Predicting cis-regulatory modules (CRMs) in a genome and their functional states in various cell/tissue types of the organism are two related challenging computational tasks. Most current methods attempt to simultaneously achieve both using data of multiple epigenetic marks in a cell/tissue type. Though conceptually attractive, they suffer high false discovery rates and limited applications. To fill the gaps, we proposed a two-step strategy to first predict a map of CRMs in the genome, and then predict functional states of all the CRMs in various cell/tissue types of the organism. We have recently developed an algorithm for the first step that was able to more accurately and completely predict CRMs in a genome than existing methods by integrating numerous transcription factor ChIP-seq datasets in the organism. Here, we presented machine-learning methods for the second step.

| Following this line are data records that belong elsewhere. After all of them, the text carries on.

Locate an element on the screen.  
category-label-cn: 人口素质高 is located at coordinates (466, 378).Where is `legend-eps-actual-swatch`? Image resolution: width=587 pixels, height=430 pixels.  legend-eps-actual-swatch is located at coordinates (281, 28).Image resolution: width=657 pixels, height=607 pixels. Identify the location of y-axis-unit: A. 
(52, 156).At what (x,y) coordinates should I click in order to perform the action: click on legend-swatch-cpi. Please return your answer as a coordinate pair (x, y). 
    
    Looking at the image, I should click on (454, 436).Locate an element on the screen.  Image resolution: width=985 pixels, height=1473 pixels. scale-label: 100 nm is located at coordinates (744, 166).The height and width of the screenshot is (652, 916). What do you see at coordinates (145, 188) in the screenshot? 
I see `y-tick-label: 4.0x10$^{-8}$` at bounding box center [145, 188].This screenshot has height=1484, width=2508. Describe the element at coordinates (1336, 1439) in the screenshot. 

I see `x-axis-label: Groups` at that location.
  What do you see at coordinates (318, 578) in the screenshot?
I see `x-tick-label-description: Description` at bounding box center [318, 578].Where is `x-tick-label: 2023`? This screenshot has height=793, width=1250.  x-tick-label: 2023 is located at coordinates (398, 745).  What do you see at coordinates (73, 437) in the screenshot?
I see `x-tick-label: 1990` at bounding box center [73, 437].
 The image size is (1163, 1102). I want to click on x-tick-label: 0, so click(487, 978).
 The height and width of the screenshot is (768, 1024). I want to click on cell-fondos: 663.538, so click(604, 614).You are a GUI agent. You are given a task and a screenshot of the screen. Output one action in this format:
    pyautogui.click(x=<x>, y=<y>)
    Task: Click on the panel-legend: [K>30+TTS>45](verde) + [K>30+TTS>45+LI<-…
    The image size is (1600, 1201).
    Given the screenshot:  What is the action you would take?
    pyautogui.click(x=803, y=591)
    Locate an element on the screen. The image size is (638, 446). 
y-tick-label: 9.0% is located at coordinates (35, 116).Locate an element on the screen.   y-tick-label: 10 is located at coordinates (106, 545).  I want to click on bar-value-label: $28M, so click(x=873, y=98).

We showed that functional states in a cell/tissue type of all the CRMs in the genome could be accurately predicted using data of only 1~4 epigenetic marks by a variety of machine-learning classifiers. Our predictions are substantially more accurate than the best achieved so far. Interestingly, a model trained on a cell/tissue type in humans can accurately predict functional states of CRMs in different cell/tissue types of humans as well as of mice, and vice versa. Therefore, epigenetic code that defines functional states of CRMs in various cell/tissue types is universal at least in humans and mice. Moreover, we found that from tens to hundreds of thousands of CRMs were active in a human and mouse cell/tissue type, and up to 99.98% of them were reutilized in different cell/tissue types, while as small as 0.02% of them were unique to a cell/tissue type that might define the cell/tissue type.
Our two-step approach can accurately predict functional states in any cell/tissue type of all the CRMs in the genome using data of only 1~4 epigenetic marks. Our approach is also more cost-effective than existing methods that typically use data of more epigenetic marks. Our results suggest common epigenetic rules for defining functional states of CRMs in various cell/tissue types in humans and mice.
预测基因组中的顺式调控模块 (CRM) 及其在生物体各种细胞/组织类型中的功能状态是两个相关的具有挑战性的计算任务。目前大多数方法试图使用细胞/组织类型中的多种表观遗传标记的数据同时实现这两个目标。尽管概念上很有吸引力,但它们存在高假阳性率和应用有限的问题。为了填补这些空白,我们提出了一种两步策略,首先预测基因组中的 CRM 图谱,然后预测生物体各种细胞/组织类型中所有 CRM 的功能状态。我们最近开发了一种算法,用于第一步,该算法通过整合生物体中大量转录因子 ChIP-seq 数据集,能够比现有方法更准确和完整地预测基因组中的 CRM。在这里,我们提出了用于第二步的机器学习方法。
我们表明,仅使用 1 到 4 种表观遗传标记的数据,通过各种机器学习分类器,就可以准确预测基因组中所有 CRM 在细胞/组织类型中的功能状态。我们的预测比迄今为止取得的最佳结果更为准确。有趣的是,在人类细胞/组织类型上训练的模型可以准确预测人类和小鼠不同细胞/组织类型以及反之 CRM 的功能状态。因此,定义各种细胞/组织类型中 CRM 功能状态的表观遗传密码至少在人类和小鼠中是通用的。此外,我们发现,在人类和小鼠的细胞/组织类型中,有数十到数十万的 CRM 处于活跃状态,其中多达 99.98%在不同的细胞/组织类型中被重新利用,而只有 0.02%是特定于细胞/组织类型的,这些可能定义了细胞/组织类型。
我们的两步方法仅使用 1 到 4 种表观遗传标记的数据,就可以准确预测基因组中所有 CRM 在任何细胞/组织类型中的功能状态。与通常使用更多表观遗传标记数据的现有方法相比,我们的方法更具成本效益。我们的结果表明,在人类和小鼠的各种细胞/组织类型中,定义 CRM 功能状态存在共同的表观遗传规则。